Available data
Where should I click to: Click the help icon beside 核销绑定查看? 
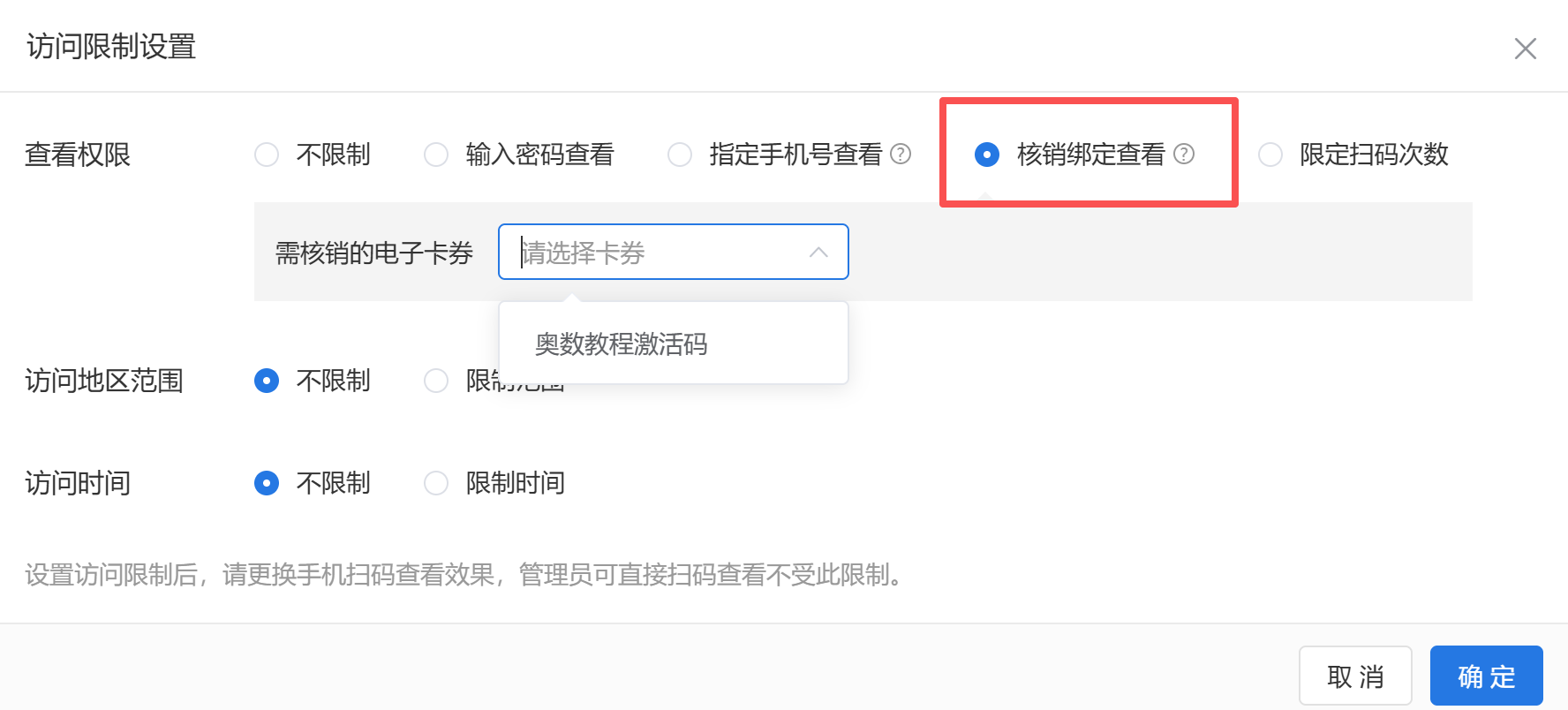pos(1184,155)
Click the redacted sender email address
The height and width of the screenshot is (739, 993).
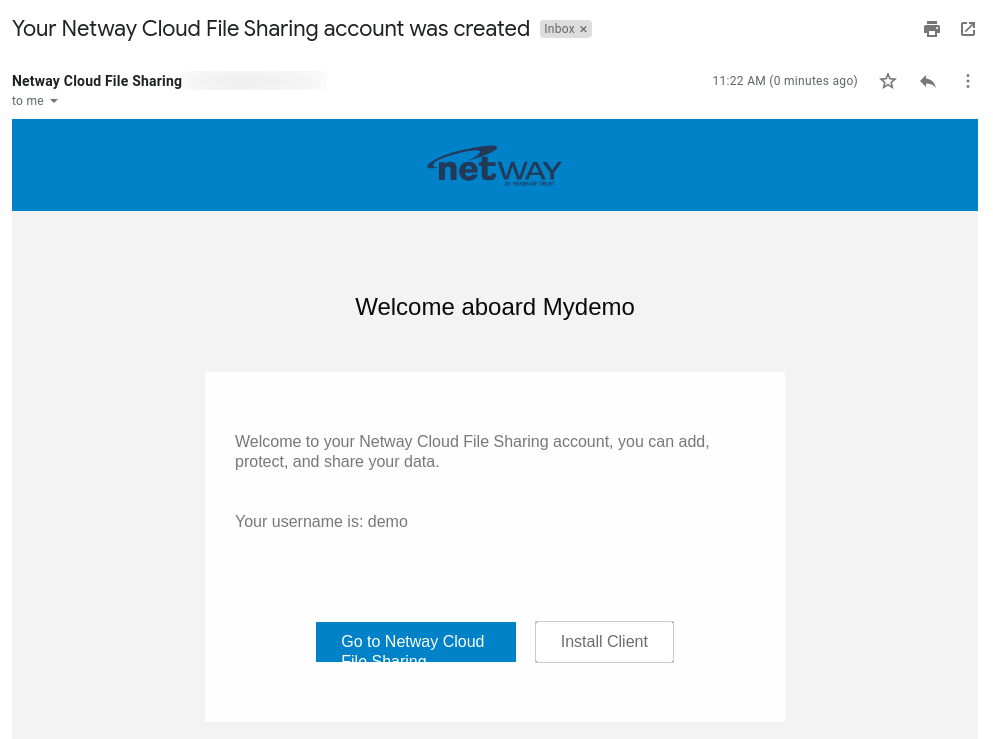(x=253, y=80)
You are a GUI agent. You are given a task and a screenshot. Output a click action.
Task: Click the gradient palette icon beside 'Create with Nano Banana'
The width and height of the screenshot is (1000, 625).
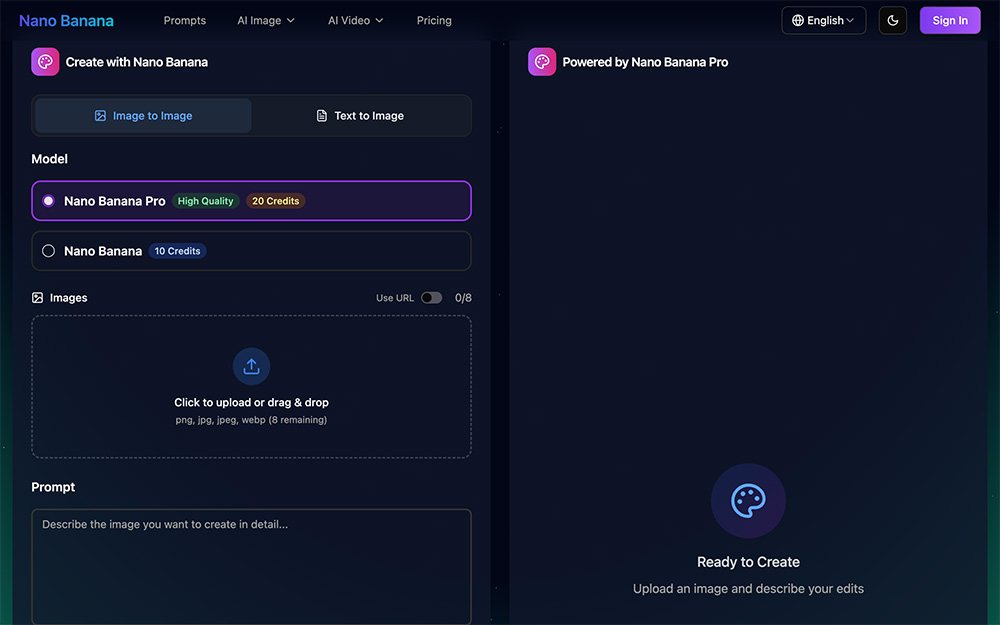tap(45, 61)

Problem details
Your task is to retype exactly, and only, the lines from the one that holds "Task: Click the" through the end of the listing, both end lines included, without any pictures.

Written response
Task: Click the gradient palette icon beside 'Create with Nano Banana'
The width and height of the screenshot is (1000, 625).
tap(45, 61)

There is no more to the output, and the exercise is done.